- _What the exercise asks_: Starting with the line that includes "This screenshot has width=1024, height=638.", write out every remaining line of the records below exactly as it appears, leaving out any images.
---------- Data records
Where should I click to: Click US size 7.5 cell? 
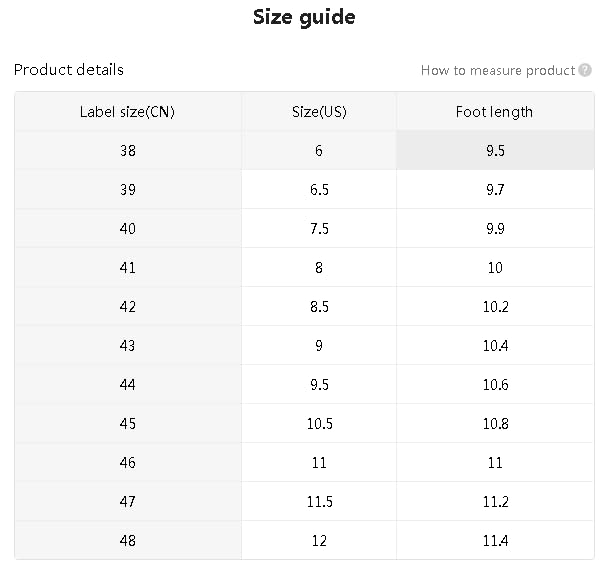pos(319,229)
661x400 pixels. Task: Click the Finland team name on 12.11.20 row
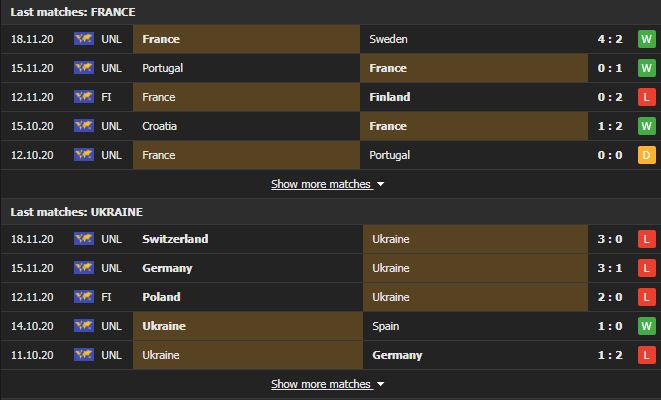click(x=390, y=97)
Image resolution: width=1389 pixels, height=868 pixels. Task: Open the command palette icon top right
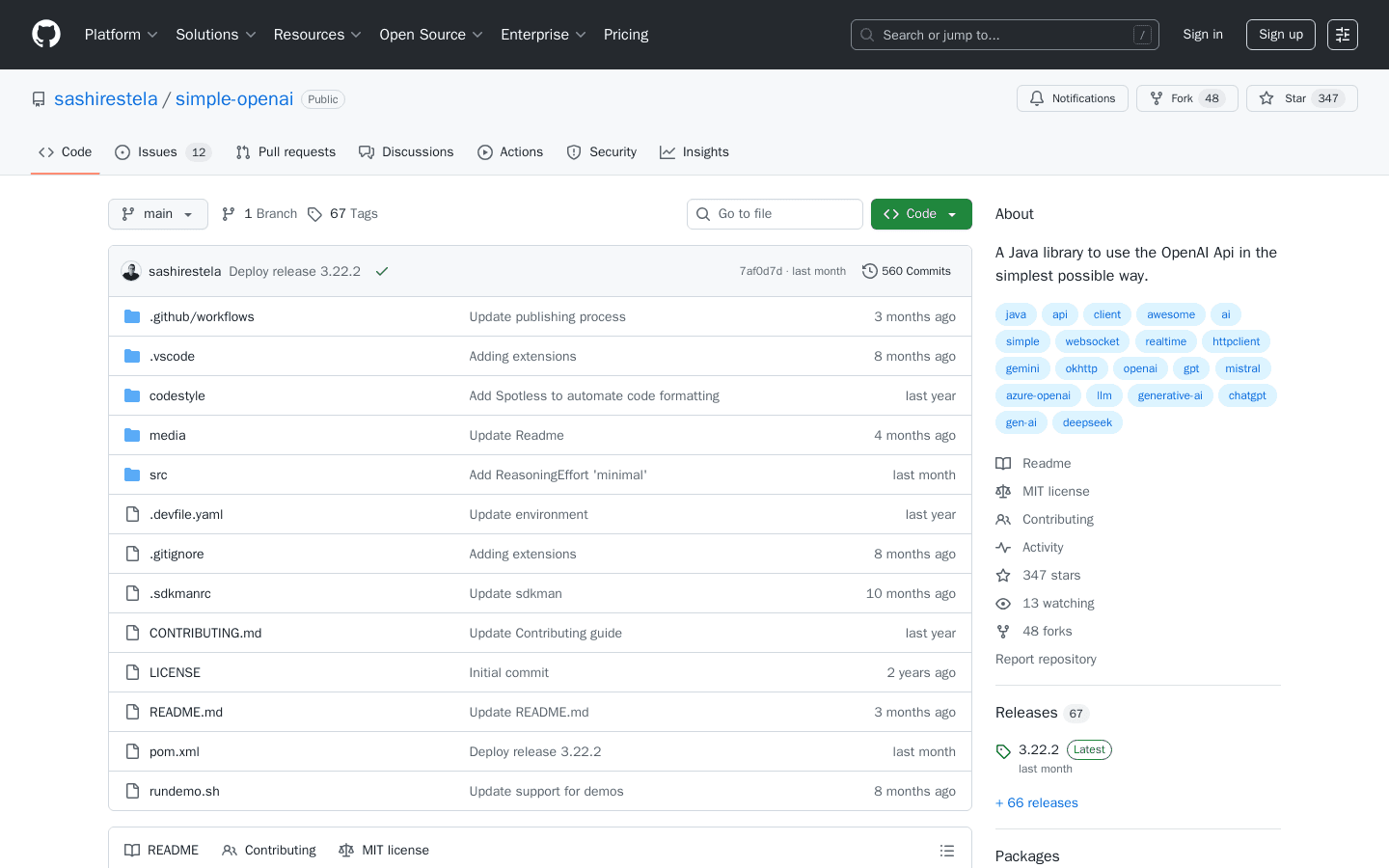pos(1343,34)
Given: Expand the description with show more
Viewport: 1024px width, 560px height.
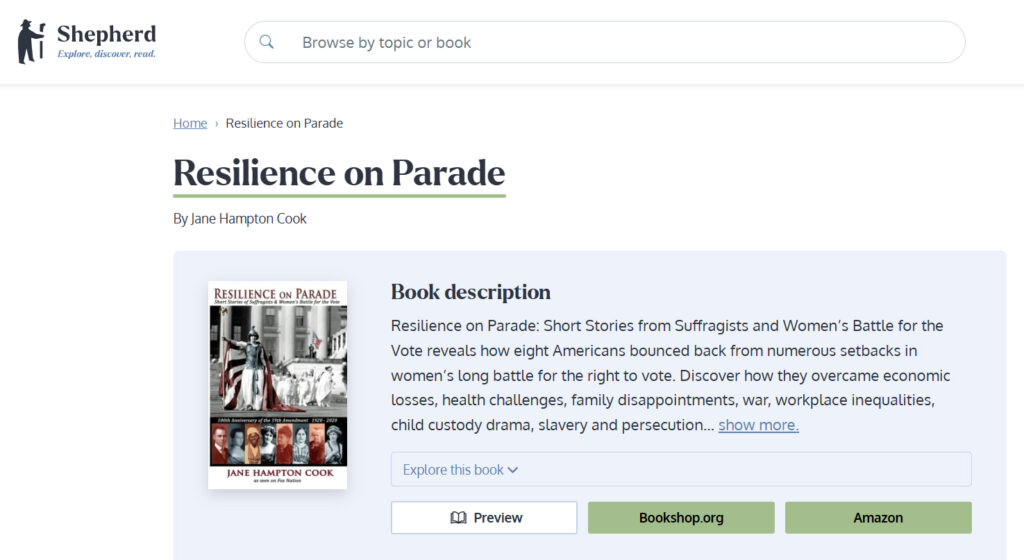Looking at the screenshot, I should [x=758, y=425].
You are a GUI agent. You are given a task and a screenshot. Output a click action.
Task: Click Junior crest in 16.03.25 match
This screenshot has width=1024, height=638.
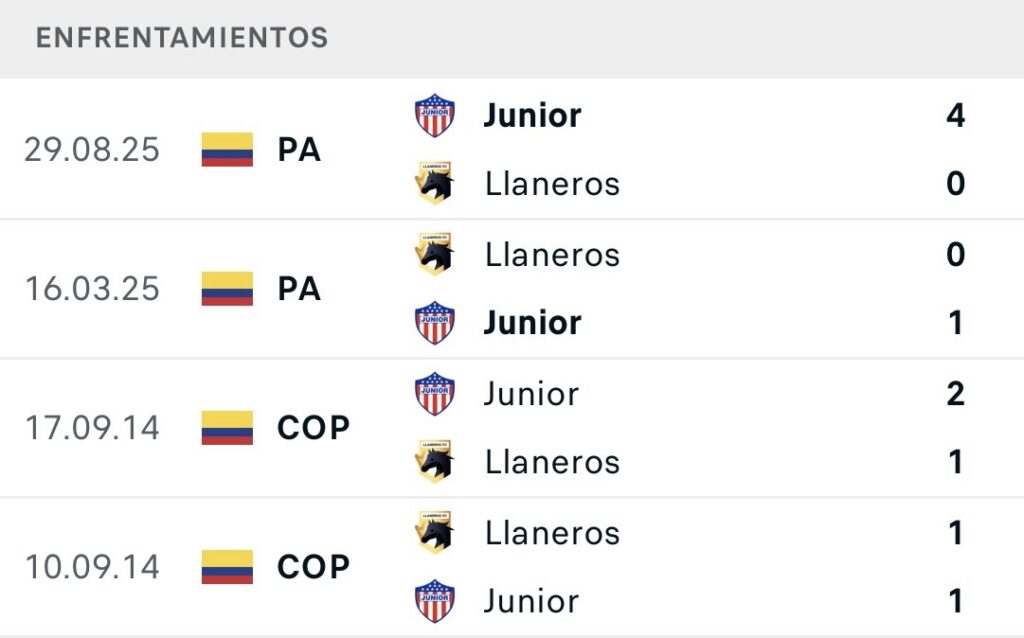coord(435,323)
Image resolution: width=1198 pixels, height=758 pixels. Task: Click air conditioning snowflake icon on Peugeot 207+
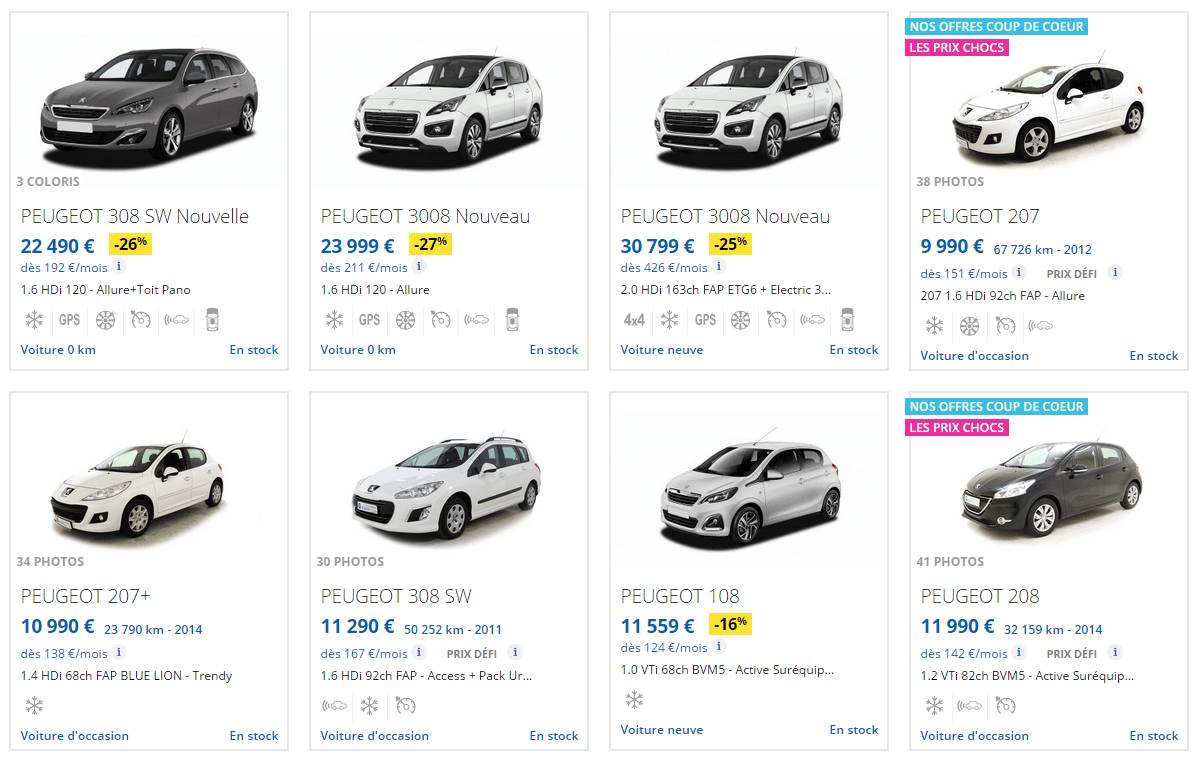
--------------------
- _Expected answer_:
This screenshot has width=1024, height=638.
coord(435,323)
Image resolution: width=1198 pixels, height=758 pixels. Task: Click air conditioning snowflake icon on Peugeot 207+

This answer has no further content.